Learn more about Async here: https://engineering.fb.com/production-engineering/async/

Speaker Carla Souza,Facebook
11:00 AM - 12:00 PM
Wednesday, August 26 — Scaling services with Shard Manager

Driven by the growth of Facebook users and a richer product experience, the space of back-end sharded services has proliferated in the past decade. Since 2011, we have been pioneering the idea of abstracting out "sharding as a platform" to help stateful services scale easily.

In this talk, we present Shard Manager, a generic shard management platform, and share how it facilitates the development and operation of upper hundreds of diverse stateful sharded services totaling tens of millions of shards hosted on hundreds of thousands of servers. We will look at how Shard Manager is fully integrated in our infrastructure ecosystem and provides a holistic, end-to-end solution supporting not only basic shard failover but also sophisticated load balancing, shard scaling, and operational safety.

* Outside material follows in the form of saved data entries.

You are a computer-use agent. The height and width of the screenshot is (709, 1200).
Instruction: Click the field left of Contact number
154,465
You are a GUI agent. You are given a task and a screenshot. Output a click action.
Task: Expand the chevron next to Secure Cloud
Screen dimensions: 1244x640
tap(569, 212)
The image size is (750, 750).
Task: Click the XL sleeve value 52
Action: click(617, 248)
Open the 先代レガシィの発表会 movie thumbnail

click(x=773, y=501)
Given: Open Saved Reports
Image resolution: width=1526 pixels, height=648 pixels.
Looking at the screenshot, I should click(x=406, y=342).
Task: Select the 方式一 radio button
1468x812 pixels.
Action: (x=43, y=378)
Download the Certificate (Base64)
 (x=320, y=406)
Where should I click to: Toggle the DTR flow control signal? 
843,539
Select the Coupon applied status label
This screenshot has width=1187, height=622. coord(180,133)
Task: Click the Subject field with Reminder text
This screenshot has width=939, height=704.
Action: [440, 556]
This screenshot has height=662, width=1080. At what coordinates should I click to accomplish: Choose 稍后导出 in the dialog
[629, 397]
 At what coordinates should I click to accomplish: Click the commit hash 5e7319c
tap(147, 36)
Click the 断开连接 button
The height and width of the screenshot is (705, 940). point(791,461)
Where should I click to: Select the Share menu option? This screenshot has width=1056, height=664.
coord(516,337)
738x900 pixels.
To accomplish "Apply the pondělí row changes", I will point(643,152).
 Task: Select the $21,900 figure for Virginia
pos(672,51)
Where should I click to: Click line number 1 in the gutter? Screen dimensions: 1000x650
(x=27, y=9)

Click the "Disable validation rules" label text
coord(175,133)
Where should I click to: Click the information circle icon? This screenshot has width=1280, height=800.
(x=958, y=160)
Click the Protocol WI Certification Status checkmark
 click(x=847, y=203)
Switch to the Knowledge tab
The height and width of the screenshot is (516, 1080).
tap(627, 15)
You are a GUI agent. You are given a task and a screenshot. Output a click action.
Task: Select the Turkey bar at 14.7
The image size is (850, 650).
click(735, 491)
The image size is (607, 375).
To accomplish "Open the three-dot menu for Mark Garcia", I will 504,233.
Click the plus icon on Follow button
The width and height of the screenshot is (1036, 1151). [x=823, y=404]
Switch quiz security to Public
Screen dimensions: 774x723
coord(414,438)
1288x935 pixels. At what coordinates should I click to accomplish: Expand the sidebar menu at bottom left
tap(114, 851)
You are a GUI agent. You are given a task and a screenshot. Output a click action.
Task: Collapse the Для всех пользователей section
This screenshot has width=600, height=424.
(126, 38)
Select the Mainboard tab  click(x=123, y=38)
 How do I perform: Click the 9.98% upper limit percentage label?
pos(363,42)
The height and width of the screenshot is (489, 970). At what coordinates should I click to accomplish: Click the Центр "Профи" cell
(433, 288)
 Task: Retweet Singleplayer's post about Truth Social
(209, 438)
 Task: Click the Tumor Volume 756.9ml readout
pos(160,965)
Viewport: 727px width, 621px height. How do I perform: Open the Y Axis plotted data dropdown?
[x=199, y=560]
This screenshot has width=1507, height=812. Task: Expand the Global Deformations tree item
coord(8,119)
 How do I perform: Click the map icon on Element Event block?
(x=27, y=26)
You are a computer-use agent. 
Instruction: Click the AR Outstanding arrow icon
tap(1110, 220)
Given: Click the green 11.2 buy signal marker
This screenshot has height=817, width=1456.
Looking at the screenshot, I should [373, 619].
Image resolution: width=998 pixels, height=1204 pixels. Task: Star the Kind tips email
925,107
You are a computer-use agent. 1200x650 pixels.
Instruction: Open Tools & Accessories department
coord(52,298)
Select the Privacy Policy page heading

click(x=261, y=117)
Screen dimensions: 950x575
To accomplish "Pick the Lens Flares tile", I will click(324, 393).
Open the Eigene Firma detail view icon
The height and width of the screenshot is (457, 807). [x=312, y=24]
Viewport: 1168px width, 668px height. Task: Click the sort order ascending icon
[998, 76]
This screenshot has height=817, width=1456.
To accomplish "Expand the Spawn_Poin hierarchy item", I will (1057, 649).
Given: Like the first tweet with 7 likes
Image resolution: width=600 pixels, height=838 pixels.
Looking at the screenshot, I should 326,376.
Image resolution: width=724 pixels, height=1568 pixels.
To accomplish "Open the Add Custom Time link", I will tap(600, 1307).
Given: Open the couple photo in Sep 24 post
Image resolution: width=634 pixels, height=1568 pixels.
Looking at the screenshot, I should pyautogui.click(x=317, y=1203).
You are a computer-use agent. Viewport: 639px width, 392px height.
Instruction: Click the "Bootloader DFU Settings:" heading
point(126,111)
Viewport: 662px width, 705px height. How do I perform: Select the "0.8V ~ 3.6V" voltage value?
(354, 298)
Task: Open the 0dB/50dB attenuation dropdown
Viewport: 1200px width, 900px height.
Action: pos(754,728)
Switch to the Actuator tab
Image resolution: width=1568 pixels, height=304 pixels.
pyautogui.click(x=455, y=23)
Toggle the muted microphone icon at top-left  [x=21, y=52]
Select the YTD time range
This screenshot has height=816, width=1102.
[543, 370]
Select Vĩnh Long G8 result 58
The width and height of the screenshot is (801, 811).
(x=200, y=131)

Speaker Gerald Guo,Facebook
Speaker Thawan Kooburat,Facebook
11:00 AM - 12:00 PM
Wednesday, September 2 — Containerizing Zookeeper: Powering container orchestration from within

At Facebook, virtually all our infrastructure is powered in some fashion by Apache Zookeeper. This includes service discovery, configuration management, package deployment, cluster management — every piece of our infrastructure must maintain commitments of consistency and durability in the face of machine failures, network partitions, and human error. More often than not, Zookeeper is the low-dependency metadata storage service of choice.

The infrastructure that Zookeeper powers comprises a ubiquitous cluster management platform, atop which the rest of Facebook’s software runs. This platform autonomously manages thousands of services across millions of machines, providing a huge degree of flexibility and leverage for engineers.

So when Facebook’s Zookeeper team decided that they, too, wanted this flexibility and leverage, it meant turning our dependency graph on its head. In this talk, we will present the 18-month journey that brought hundreds of Zookeeper ensembles in from the cold bare metal so they could safely run atop the cluster management platform that they make possible.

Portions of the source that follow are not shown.